The stress of buying gifts is always something which makes me dread Christmas. One, I’m usually skint and two, I am so terrible at it. I think one year, in a technological savvy age, I actually bought someone a phone book! Men are even harder to buy for. With women at least you can fog them off with a nice piece of jewellery, perfume, clothes, anything really. Men, why is it so bloody difficult? My mums not much help, ‘what should I get granddad and dad’, the response ‘socks’. How many pairs of socks do you really need? Do you actually like socks? I know that if I unwrapped a beautifully wrapped gift, to find socks I wouldn’t be exactly over the moon. Inevitably we end up buying people gifts they don’t really need and the only person who ends up pleased in the whole process is the CEO of Primark.

    Getting Fat

As Tom Daley cruelly reminded me on Twitter a few days ago, in a cliché post, ‘summer bodies are built in winter’. Thanks for that one Tom.  And how can anyone possibly follow that mantra with the amount of food that appears to suddenly become extremely accessible and integral that you eat in large quantities. Cake, sweets, mince pies, alcohol, roast potatoes, more alcohol and cheap disgusting chocolate coins that you just can’t help sneaking off the Christmas tree. I try to restrain myself, but theirs always my nana reminding me that, ‘it’s Christmas, it’s a treat’ and ‘give over, there’s nothing of you eat more’. If persistent she will then whip out the big guns and say that’s she ‘worried about my eating patterns’, (this all comes from the woman who has a spoonful of mash potato and is full). It’s a difficult situation to navigate and the answer is usually to just consume as much as humanely possible. However after this eating jamboree, you then immediately feel guilty. Eventually you come to the realisation that the sparkly Dolly Parton dress, you were forced to buy as an exacerbated consumer, will have to be returned back to the store. More than likely, it will probably return to haunt you in your local Oxfam a few months later.

  The After match

So the build up to Christmas cannot be described as anything other than pure excitement. People are always smiling and it gives your days at work meaning as the countdown to the forsaken holiday begins.  Bright jumpers come out and there is the inappropriate scene at the staff Christmas party, you spend weeks trying to forget about. Secret Santa begins and your electricity bill rockets sky high from the amount of LED lights flashing in every room of the house.
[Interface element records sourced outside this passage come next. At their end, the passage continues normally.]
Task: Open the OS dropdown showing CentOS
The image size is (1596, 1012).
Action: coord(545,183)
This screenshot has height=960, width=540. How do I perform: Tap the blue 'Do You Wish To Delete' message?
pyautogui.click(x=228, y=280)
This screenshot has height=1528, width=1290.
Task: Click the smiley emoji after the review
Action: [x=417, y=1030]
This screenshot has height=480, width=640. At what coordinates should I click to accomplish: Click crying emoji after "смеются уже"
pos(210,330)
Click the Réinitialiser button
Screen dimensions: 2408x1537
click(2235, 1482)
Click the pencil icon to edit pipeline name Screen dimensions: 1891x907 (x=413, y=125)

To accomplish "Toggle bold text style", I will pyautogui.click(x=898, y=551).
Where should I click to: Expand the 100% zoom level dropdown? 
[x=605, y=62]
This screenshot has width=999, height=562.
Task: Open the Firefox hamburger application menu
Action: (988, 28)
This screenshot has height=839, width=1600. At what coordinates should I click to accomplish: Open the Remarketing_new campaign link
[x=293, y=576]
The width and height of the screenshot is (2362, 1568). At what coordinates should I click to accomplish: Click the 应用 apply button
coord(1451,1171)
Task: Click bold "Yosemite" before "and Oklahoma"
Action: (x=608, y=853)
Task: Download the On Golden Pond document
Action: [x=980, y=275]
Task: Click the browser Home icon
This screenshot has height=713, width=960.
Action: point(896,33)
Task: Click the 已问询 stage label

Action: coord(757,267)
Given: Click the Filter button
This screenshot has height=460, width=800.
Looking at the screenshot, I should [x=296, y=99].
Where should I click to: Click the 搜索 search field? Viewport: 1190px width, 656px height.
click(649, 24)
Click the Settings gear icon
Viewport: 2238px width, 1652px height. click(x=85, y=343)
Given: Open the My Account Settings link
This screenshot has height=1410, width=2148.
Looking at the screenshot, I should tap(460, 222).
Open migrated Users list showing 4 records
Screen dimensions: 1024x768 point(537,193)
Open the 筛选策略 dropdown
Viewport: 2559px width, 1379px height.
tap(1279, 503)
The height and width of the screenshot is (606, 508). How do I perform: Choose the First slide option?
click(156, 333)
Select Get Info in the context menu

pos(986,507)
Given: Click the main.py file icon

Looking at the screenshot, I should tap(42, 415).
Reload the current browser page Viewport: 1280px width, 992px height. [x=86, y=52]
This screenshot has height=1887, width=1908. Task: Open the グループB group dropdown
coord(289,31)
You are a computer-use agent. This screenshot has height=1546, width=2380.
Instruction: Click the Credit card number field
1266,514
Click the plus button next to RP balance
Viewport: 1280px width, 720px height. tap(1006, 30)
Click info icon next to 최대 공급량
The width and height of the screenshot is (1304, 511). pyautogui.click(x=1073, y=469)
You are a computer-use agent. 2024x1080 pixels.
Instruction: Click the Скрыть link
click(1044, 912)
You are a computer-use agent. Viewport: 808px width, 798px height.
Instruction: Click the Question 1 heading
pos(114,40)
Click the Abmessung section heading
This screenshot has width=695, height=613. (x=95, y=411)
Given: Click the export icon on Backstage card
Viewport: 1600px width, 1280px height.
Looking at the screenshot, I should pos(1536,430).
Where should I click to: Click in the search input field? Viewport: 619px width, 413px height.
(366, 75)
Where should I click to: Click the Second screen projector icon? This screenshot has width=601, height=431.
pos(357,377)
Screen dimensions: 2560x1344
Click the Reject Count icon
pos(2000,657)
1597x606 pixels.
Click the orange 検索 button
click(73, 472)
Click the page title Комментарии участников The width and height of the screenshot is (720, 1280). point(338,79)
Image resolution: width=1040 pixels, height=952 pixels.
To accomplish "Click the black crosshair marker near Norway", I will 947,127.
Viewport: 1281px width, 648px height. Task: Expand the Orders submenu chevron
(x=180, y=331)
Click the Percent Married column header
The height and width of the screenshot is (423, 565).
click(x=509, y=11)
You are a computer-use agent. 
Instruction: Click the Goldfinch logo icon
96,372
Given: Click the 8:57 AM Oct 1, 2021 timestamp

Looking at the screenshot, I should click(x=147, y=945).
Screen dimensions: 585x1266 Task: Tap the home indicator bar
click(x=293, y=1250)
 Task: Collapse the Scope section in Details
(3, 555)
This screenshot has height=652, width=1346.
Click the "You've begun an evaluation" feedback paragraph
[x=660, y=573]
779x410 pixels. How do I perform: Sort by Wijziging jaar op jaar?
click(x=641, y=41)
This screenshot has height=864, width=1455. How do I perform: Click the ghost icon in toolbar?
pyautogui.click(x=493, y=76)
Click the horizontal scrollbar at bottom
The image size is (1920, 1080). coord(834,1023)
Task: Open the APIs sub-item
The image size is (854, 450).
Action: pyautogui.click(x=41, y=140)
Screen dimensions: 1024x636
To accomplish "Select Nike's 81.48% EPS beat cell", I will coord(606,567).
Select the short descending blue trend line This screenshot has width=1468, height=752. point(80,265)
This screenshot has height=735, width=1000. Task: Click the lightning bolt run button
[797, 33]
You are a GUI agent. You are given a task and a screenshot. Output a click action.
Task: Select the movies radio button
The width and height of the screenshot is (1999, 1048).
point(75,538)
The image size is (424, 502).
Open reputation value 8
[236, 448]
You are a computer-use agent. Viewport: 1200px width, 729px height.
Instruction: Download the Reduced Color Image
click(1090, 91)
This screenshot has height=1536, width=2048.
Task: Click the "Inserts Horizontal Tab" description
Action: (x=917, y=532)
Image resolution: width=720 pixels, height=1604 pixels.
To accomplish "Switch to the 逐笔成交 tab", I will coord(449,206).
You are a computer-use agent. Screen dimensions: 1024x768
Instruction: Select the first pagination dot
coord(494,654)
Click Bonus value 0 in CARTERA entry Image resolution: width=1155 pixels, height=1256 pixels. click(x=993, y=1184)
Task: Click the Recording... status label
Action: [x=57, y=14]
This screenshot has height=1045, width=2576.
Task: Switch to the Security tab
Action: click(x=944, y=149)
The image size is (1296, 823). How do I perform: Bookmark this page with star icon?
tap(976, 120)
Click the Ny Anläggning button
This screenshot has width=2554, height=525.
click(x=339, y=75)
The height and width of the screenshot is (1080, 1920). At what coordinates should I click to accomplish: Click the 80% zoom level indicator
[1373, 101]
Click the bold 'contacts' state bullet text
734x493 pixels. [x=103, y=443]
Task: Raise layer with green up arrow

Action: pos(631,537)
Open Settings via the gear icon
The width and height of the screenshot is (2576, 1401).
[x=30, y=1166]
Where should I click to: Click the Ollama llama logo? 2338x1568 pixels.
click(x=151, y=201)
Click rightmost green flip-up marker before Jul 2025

However, when the day comes you can’t help but sense a dark cloud foreboding in the near distance, often literally and not just figuratively. Everyone knows winter is a killer; the sun sets before kids get home, its freezing and if you are a student you spend 90 per cent of your time revising in several duvets.  So, when the day of reckoning arrives you can’t help but feel kinda sad that your chocolate calendar abandons you here. Another two months of the black abyss alone, until spring arrives.

Sorry to piss on everyone’s bonfire. I am not completely miserable there are some joys to come out of Christmas, which is namely the 2015 One Direction Calendar.  

Only five more days till December and when everyone subsequently loses their marbles.  Merry Christmas!